Figure out a thing or two that you like doing, and let people know you for it! Lean into it, make it your brand, do it a bunch. And get good at it – then charge appropriately. After all, you’re the best in your category!

The Drawbridge

Your brain is full of mush and garbage. It’s a total dumpster fire in there. Whole parts of it are complete mysteries to you; other parts are actively working against you. Most of it is trying to keep you alive, at least, but often in ways that are completely counter-productive to living a healthy and fulfilling life in the modern world.

It’s an autopilot designed by an endless series of serial barbarians going back hundreds of thousands of years. Along the way, it’s picked up a museum of bad wiring.

Most of your brain is reactionary. Without outside stimuli, a lot of that programming is dormant. If nothing scares, threatens, or tempts you, then mostly your brain’s biggest vice is sloth.

Why am I trash-talking your brain so much?
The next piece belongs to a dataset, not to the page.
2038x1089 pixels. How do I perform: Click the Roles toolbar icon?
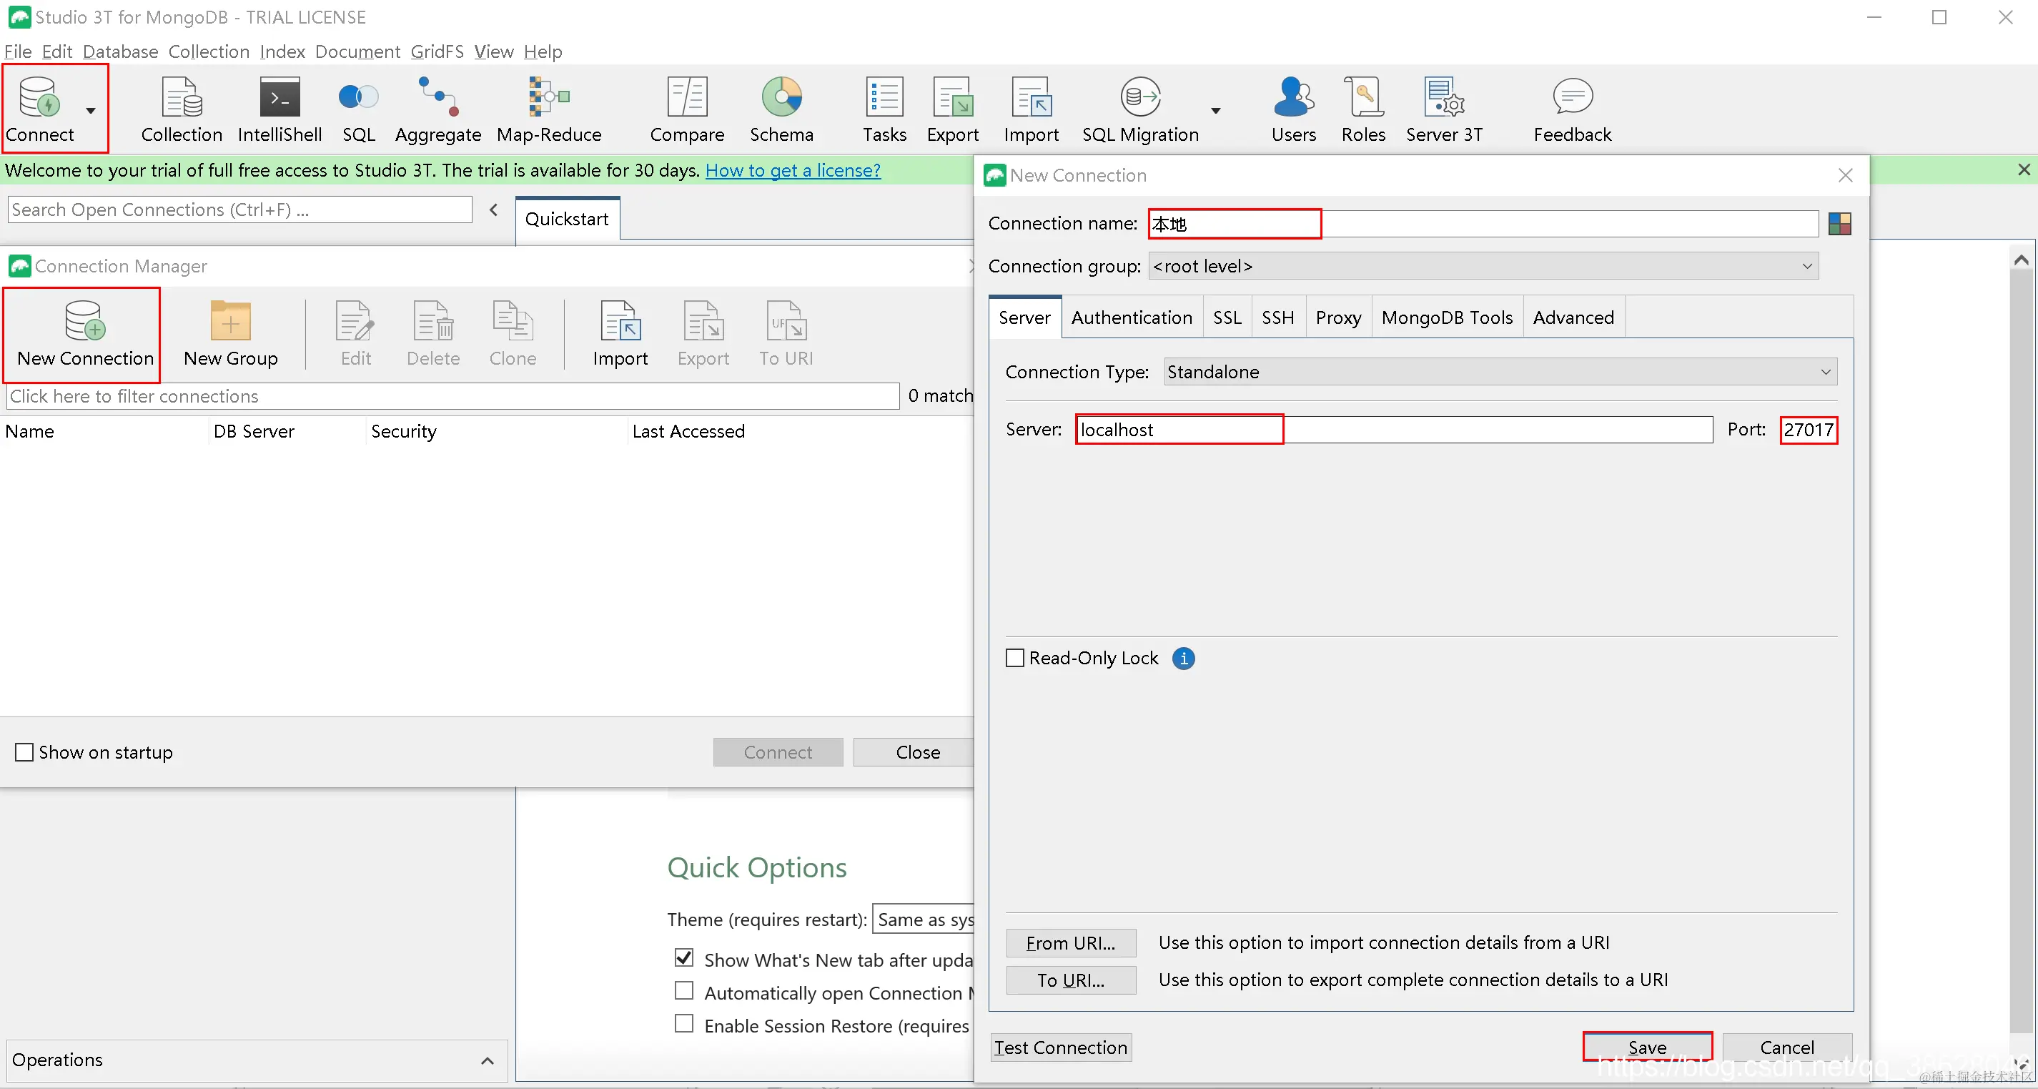pyautogui.click(x=1362, y=110)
As a reminder that you have a reasonable amount of control over what stimuli get through the mental drawbridge into the little castle on top of the trash heap. Above all that other junk is one small oasis of conscious thought, and it’s just enough to be a gatehouse between the outside world and the roiling chemical soup that steers 95% of your actions.

Have you ever mixed baking soda and vinegar? It causes quite a reaction. Once you drop one into the other, you can’t stop the reaction – you probably can’t even contain it. It’s going to make quite a mess unless you’re well-prepared, and maybe even regardless. Trying to contain the reaction once the elements are mixed is a fool’s errand. But that’s what many people try to do – they try to use what little conscious faculty they have to control their reactions to things.

What you should be doing is using that gatehouse to make sure that the baking soda never gets dropped into the boiling vinegar of your brain to begin with. Don’t lower the drawbridge for things with little to no value, expecting that you’ll be able to maintain your values, honor, and nobility even as the chemical reaction has started. You won’t.